Kewel. I never knew there was a Denver, Tennessee.


----------



## El Gato (Jul 15, 2000)

terryr said:


> Captains Log; Stardate unknown. The Enterprise was being held on a planet of giant beings by enormous bolts through the engineering decks. After Scotty cut them off, the ship fell to the ground, held by the fantastic gravitational forces. Mr. Spock is atempting to free us by inverting the magnetic plasma conduit dilthium flow matrix.


Pretty good, except they didn't use technobabble in the old show. Kirk would've said something simpler, along the lines of, "Mr. Spock is helping Scotty get more power to the engines in a desperate attempt to free us."

You also forgot to add that Mr. Sulu lowered the resolution in the main screen because the bridge crew was being blinded by these flashes that burst out of hand held devices from the giants. :lol:


----------



## Ohio_Southpaw (Apr 26, 2005)

ssorrell said:


> Hey, a fellow Cincinnatian!
> 
> That looks like the ship I used to check out under the Eifel Tower
> 
> ...


Hi Scott! Glad to see somebody else local here. I actually live in Mt.Orab, but work in Mason. Capt_L_Hogthrob is another local.

You are correct,that is the very same Enterprise I am trying to "adopt"... I wasn't surprised to see it taken down for the Halloween Haunt, but I was surprised that they just set it in the grass out where anybody good get to it. My son and I were calculating our odds of success if we were to just pick it up and nonchalantly stroll out the gates.....

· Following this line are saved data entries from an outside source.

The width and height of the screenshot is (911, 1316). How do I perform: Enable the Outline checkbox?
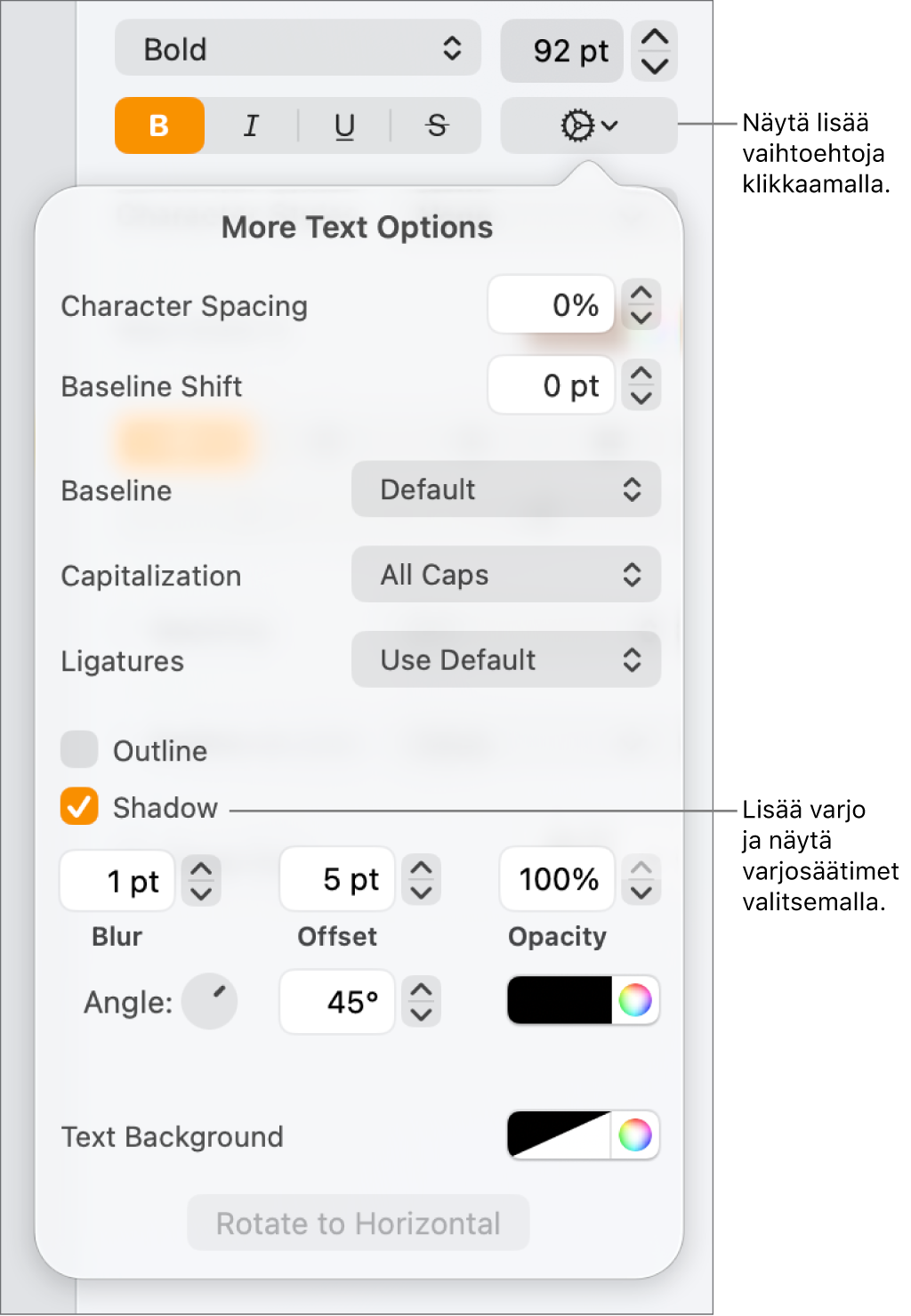pyautogui.click(x=79, y=750)
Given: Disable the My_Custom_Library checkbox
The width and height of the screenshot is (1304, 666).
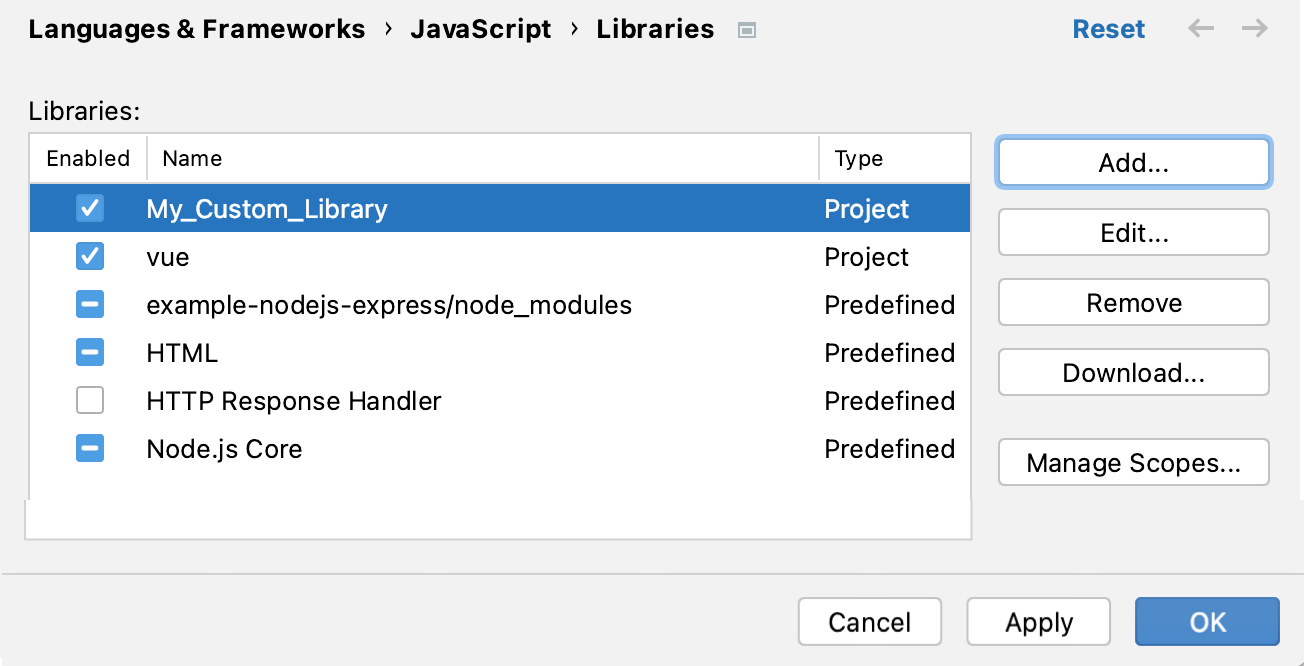Looking at the screenshot, I should click(x=90, y=209).
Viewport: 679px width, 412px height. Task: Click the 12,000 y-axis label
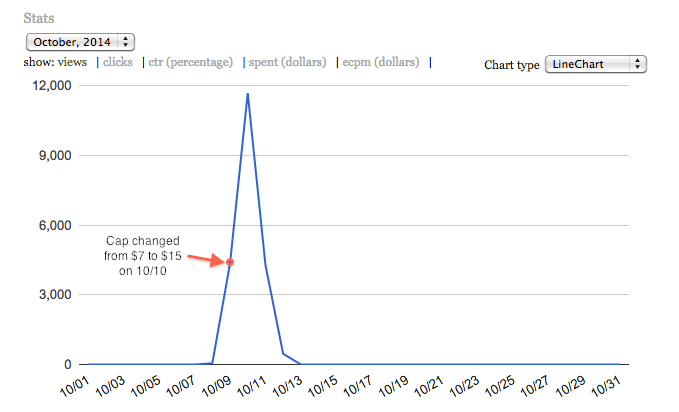(x=50, y=86)
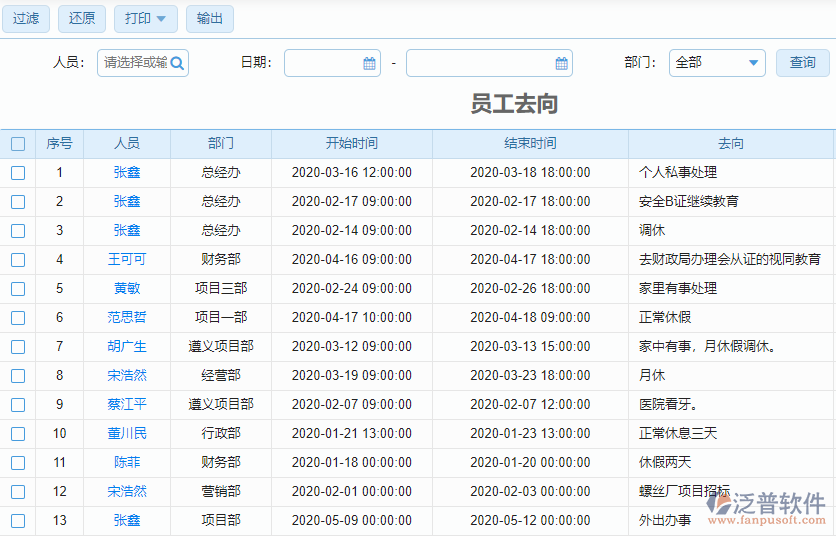Viewport: 836px width, 536px height.
Task: Open the start date calendar icon
Action: 369,63
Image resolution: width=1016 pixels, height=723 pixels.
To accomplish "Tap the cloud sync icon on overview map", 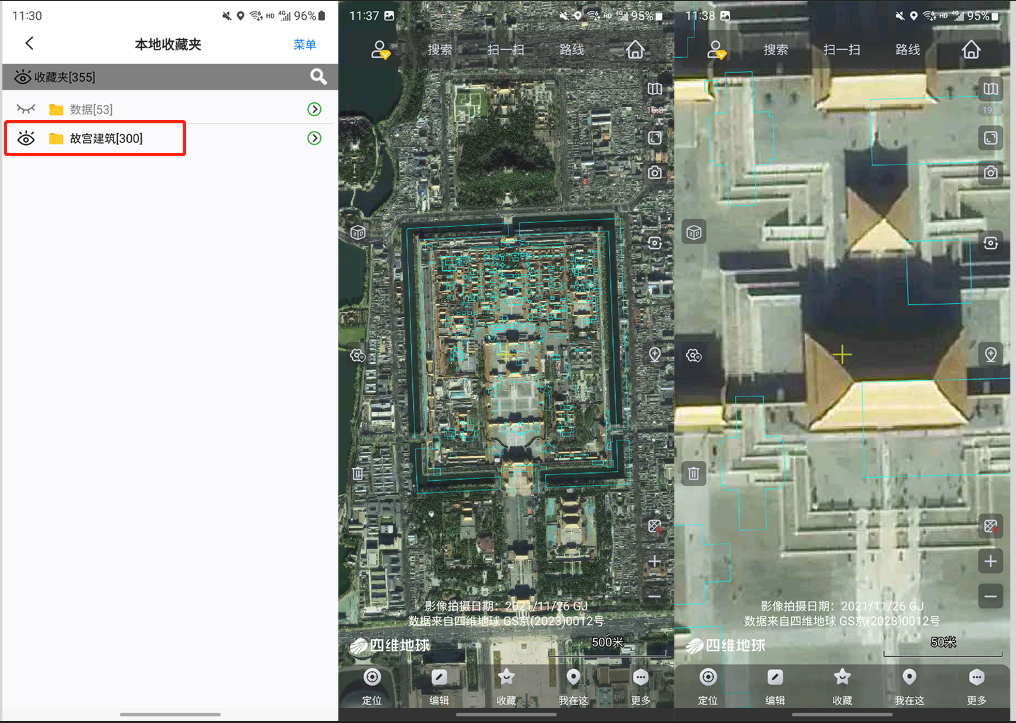I will pyautogui.click(x=358, y=355).
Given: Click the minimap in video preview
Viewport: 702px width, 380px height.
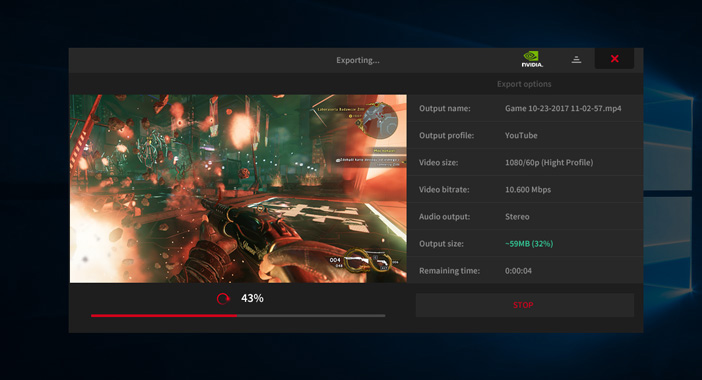Looking at the screenshot, I should 380,120.
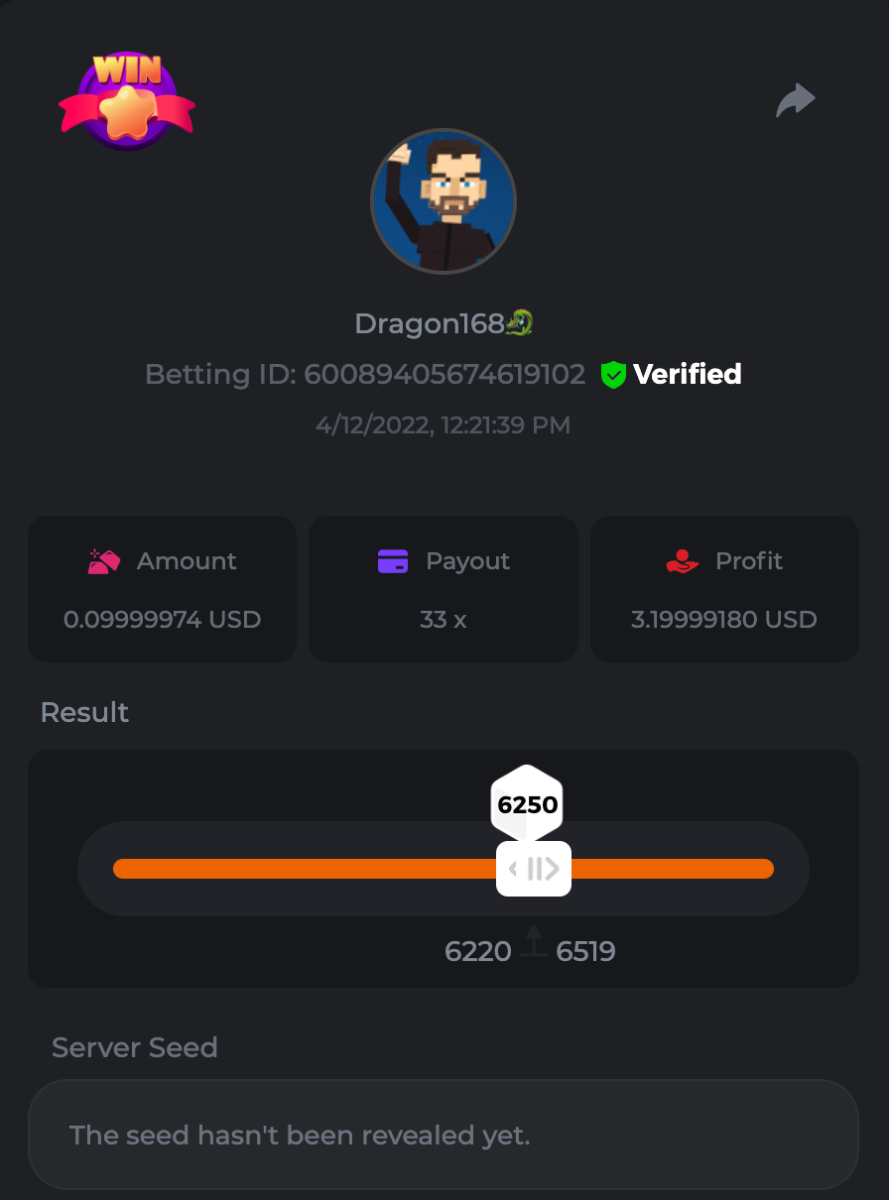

Haven't heard anything back as of yet. The website did say it may be a few days *if* you even get a reply, due to the volume of email they receive.


----------



## Ohio_Southpaw (Apr 26, 2005)

terryr said:


> Captains Log; Stardate unknown. The Enterprise was being held on a planet of giant beings by enormous bolts through the engineering decks. After Scotty cut them off, the ship fell to the ground, held by the fantastic gravitational forces. Mr. Spock is atempting to free us by inverting the magnetic plasma conduit dilthium flow matrix.



Kirk would leave it to Spock and Scotty while he tried to go ashore and score some Giant Booty.....


----------



## StarshipClass (Aug 13, 2003)

Captain April said:


> Sorry, the correct answer is Denver, but thanks for playing.


Oops! I keep getting you and the other April mixed up.


----------



## terryr (Feb 11, 2001)

El Gato said:


> Pretty good, except they didn't use technobabble in the old show.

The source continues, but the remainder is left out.